══ Selected extract

Gerlach IV of Isenburg-Limburg (died 1289), also known as Gerlach I of Limburg, was from 1258 Count of (Isenburg-)Limburg, ruling over the town of Limburg an der Lahn and some villages in its hinterlands. He was the founder of the short-lived House of Limburg.

==Life==
Gerlach was the son of Henry (Heinrich) I of Isenburg-Grenzau and his wife, Irmingard of Büdingen, Countess of Cleeberg (now part of Langgöns). Gerlach was a namesake of a senior Gerlach of Isenburg who served as Vogt of the Archbishopric of Trier from c. 1130 to 1147.

After the death of his father, Henry I, in ca. 1227, Gerlach reigned jointly with his brother Henry II over the paternal inheritance. From 1247, Gerlach took the title of “Lord of Limburg.” On May 22, 1258 the division of the inheritance was finally sealed: Gerlach won the dominion of Limburg and Henry II the Countship of Isenburg-Grenzau as their sole possessions.

From a trip to Italy in 1231, Gerlach brought monks of the Franciscan Order to whom he gave permission to construct a monastery in Limburg. This makes it one of the oldest Franciscan monasteries in Germany (the first being at Augsburg in 1221). The monastery was later endowed by the House of Limburg.

As the Lord of Limburg, Gerlach joined the opponents of the Hohenstaufen. He was probably involved in the looting of Worms in 1243/44. After the Great Interregnum (1254–1273), Gerlach supported King Rudolph of Habsburg. In 1276, he was commissioned by the king to confirm the Counts of Diez in their imperial fief.

In 1279, there was an uprising of the citizens of the town of Limburg, and Gerlach was expelled from the city. After negotiations, he was able to return to his castle in Limburg, but he had to grant the citizenry far-reaching freedoms. These freedoms included a pause in the collection of taxes and self-jurisdiction of marriages and housing. In the case of a dispute between the House of Limburg and the city, it would be decided by the jury of the City of Frankfurt. Upon his return, Gerlach expanded Limburg Castle, building the residential tower which is still extant today.

════
══ Information provided

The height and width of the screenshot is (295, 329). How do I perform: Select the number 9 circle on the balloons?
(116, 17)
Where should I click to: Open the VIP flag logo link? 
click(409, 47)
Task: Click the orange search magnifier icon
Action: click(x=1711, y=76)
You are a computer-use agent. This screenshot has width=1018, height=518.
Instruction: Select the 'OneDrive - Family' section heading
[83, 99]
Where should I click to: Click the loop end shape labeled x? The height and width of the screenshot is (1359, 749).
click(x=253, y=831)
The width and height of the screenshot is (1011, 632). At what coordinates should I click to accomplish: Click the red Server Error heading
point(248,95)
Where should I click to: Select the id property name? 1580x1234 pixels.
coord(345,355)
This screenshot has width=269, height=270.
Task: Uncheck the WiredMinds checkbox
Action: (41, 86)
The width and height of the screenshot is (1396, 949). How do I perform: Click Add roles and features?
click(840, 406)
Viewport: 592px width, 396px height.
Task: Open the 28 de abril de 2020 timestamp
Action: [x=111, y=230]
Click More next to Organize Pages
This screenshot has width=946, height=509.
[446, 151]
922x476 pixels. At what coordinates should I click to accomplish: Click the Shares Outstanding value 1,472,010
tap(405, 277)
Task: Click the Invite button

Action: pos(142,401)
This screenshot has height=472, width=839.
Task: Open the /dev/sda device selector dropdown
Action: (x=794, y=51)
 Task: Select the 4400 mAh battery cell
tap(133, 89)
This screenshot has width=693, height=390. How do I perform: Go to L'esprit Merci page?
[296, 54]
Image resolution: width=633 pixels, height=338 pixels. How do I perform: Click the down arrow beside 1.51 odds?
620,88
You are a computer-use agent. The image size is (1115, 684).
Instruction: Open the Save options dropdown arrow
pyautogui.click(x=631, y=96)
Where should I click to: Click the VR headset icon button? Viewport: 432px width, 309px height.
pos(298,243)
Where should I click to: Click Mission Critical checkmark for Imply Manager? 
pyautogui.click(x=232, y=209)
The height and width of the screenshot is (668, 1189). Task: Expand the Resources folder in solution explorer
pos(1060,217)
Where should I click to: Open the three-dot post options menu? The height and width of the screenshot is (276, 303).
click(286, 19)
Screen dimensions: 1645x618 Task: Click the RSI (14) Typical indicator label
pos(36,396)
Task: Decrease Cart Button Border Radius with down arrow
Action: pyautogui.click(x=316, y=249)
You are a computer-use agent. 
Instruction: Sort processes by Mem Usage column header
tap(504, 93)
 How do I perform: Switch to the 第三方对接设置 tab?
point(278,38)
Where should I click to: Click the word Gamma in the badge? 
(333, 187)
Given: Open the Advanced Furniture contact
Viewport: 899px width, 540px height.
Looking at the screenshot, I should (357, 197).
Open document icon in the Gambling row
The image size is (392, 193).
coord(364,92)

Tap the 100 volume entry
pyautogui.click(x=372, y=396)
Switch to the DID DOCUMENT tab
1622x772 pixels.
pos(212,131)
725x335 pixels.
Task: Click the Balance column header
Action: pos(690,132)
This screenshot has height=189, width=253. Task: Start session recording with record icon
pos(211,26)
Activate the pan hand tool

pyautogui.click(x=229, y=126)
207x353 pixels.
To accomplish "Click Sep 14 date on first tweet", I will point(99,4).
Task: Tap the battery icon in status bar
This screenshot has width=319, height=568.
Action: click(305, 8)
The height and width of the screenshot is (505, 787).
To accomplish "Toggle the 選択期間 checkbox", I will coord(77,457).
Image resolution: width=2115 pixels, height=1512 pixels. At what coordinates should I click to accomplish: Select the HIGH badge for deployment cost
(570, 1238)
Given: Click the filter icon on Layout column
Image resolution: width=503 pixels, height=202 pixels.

════

_Written instruction_
From the biography of Gerlach IV of Isenburg-Limburg, list every individual person named other than Gerlach IV himself.

_Completed exercise_
- Henry (Heinrich) I of Isenburg-Grenzau
- Irmingard of Büdingen, Countess of Cleeberg
- Gerlach of Isenburg, Vogt of the Archbishopric of Trier
- Henry II
- King Rudolph of Habsburg